▶ [RECORD EXTRACTS]:

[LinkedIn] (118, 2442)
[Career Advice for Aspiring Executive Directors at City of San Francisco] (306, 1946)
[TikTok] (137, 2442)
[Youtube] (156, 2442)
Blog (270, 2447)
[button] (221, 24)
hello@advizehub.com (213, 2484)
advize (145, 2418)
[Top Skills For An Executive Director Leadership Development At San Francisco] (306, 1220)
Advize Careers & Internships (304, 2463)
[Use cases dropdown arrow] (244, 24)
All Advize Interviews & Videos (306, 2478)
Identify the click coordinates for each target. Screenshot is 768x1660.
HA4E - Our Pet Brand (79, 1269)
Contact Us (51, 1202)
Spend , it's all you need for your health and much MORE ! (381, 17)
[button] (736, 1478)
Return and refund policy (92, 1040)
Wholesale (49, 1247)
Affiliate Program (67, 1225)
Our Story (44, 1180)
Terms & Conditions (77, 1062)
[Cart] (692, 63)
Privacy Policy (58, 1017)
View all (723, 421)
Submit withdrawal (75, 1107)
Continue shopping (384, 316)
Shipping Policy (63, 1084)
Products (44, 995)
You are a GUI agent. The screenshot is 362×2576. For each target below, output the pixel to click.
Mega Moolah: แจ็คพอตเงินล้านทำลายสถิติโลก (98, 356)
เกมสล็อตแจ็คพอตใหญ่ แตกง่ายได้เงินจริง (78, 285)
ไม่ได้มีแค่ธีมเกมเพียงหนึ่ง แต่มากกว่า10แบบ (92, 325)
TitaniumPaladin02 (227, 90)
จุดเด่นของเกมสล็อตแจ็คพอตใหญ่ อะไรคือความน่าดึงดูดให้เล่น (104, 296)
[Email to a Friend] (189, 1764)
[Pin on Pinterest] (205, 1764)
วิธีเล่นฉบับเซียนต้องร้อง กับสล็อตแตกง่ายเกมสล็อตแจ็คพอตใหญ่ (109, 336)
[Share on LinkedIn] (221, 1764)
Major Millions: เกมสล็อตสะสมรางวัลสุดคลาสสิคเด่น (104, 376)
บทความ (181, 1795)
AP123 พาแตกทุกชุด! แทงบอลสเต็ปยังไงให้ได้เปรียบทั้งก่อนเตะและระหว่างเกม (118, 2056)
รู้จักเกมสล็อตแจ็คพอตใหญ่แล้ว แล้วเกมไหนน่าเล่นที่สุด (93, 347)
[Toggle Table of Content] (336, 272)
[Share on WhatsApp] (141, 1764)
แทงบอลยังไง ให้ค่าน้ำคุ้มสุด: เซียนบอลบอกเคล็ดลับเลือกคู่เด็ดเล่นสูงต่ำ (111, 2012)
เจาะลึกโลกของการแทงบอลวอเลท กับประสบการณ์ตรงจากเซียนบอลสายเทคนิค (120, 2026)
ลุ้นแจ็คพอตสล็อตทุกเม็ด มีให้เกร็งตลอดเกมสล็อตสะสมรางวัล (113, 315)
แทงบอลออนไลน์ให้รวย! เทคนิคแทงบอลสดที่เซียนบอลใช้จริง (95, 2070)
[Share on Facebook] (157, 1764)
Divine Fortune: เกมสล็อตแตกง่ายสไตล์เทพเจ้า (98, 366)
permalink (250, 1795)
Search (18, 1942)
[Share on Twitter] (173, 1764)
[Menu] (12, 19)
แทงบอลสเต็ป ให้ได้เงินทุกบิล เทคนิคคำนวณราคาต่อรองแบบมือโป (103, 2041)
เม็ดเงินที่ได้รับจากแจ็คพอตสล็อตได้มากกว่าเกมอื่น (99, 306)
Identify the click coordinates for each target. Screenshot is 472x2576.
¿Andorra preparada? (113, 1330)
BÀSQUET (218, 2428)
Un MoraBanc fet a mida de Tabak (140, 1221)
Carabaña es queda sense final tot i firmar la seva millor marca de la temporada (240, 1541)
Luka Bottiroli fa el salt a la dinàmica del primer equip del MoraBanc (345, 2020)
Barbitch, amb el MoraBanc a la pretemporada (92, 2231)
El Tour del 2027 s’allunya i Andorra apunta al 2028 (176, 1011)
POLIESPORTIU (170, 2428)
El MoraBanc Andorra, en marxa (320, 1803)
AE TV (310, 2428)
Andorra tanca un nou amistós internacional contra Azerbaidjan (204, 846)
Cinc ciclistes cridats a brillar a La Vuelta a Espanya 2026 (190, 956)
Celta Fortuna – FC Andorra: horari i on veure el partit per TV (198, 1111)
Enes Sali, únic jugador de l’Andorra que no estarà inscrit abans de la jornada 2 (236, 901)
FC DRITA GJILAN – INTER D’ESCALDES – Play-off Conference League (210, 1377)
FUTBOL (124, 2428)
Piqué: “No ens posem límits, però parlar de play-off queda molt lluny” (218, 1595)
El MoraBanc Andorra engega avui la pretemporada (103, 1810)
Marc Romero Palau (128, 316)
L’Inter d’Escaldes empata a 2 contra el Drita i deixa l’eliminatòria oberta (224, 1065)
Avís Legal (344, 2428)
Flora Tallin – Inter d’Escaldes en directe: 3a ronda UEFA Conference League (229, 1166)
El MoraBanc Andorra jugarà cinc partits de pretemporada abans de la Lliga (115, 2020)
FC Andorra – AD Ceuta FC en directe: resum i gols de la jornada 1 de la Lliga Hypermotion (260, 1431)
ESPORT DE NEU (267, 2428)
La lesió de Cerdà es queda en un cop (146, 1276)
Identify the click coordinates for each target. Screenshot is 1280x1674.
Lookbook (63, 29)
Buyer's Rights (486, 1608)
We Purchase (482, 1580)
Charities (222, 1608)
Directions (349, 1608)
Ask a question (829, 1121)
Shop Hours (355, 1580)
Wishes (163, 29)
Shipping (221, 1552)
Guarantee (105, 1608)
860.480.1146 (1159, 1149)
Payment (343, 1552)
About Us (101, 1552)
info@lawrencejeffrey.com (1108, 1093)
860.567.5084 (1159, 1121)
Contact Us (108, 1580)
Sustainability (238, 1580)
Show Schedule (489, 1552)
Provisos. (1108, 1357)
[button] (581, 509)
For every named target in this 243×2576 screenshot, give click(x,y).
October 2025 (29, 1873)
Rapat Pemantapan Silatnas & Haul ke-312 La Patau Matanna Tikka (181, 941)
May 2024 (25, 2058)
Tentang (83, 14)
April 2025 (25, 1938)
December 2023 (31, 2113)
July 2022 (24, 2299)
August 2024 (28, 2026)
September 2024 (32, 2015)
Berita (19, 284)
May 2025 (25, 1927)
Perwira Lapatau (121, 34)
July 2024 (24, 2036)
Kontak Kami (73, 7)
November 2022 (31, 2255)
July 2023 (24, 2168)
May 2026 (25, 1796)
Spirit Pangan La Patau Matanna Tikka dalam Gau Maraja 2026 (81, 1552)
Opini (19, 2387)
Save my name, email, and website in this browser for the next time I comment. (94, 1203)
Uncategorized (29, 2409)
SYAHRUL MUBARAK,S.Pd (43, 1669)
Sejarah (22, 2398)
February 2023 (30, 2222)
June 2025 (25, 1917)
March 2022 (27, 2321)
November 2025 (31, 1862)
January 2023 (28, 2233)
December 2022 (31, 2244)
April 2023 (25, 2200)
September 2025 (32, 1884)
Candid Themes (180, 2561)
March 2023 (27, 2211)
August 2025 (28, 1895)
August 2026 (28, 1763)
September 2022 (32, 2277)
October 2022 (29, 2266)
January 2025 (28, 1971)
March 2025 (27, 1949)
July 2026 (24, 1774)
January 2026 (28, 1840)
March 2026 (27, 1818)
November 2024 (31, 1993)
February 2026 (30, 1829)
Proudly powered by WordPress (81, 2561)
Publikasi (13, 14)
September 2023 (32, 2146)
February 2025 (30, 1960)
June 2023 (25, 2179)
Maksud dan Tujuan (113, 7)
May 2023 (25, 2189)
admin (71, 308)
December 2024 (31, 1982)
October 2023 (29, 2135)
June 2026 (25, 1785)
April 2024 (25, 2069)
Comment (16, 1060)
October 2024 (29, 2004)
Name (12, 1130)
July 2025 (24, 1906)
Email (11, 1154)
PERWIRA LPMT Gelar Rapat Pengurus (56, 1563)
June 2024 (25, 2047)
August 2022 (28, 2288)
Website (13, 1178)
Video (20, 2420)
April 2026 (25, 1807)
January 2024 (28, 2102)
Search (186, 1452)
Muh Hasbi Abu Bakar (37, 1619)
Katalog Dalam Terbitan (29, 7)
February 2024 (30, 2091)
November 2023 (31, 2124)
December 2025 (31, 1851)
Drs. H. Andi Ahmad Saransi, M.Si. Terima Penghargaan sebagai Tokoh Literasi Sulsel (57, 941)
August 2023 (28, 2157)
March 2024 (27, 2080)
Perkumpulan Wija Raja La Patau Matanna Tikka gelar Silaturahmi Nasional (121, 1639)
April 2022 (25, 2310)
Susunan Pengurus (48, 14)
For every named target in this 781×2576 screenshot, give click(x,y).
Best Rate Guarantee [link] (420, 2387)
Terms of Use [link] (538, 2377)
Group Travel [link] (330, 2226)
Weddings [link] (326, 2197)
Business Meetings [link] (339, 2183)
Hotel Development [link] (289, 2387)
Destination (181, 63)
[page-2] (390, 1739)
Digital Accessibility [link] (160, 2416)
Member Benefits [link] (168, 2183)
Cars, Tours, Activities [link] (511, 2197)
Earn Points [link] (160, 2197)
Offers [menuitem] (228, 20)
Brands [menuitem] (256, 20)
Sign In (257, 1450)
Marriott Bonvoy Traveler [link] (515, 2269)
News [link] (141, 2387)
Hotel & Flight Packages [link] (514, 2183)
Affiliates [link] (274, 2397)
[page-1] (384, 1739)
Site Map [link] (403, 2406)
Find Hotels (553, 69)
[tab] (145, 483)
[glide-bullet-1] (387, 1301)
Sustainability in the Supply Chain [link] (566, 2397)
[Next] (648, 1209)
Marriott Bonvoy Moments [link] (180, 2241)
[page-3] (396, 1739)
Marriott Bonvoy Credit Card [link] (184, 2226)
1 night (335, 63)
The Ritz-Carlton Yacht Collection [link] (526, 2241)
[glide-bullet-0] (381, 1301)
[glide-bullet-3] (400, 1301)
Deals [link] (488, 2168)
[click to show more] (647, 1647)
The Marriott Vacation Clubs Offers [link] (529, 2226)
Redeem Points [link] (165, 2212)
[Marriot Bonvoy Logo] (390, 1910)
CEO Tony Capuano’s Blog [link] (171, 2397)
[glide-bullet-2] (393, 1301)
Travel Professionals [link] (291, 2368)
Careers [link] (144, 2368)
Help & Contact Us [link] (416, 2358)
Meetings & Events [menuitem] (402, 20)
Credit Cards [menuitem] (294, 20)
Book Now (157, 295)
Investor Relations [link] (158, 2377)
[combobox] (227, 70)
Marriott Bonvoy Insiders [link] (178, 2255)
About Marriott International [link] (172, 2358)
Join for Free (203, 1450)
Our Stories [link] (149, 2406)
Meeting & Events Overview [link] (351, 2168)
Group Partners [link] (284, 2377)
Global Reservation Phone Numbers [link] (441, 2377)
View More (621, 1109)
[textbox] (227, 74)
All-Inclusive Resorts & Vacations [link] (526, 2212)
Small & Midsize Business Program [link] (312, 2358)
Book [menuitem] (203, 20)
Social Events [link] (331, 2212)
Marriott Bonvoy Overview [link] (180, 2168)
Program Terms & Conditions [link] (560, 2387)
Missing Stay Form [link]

▶ [TASK STATEMENT]: Return all lines of the material above in which the word "Careers" occurs.

▶ [COMPLETED TASK]:
Advize Careers & Internships (304, 2463)
Careers [link] (144, 2368)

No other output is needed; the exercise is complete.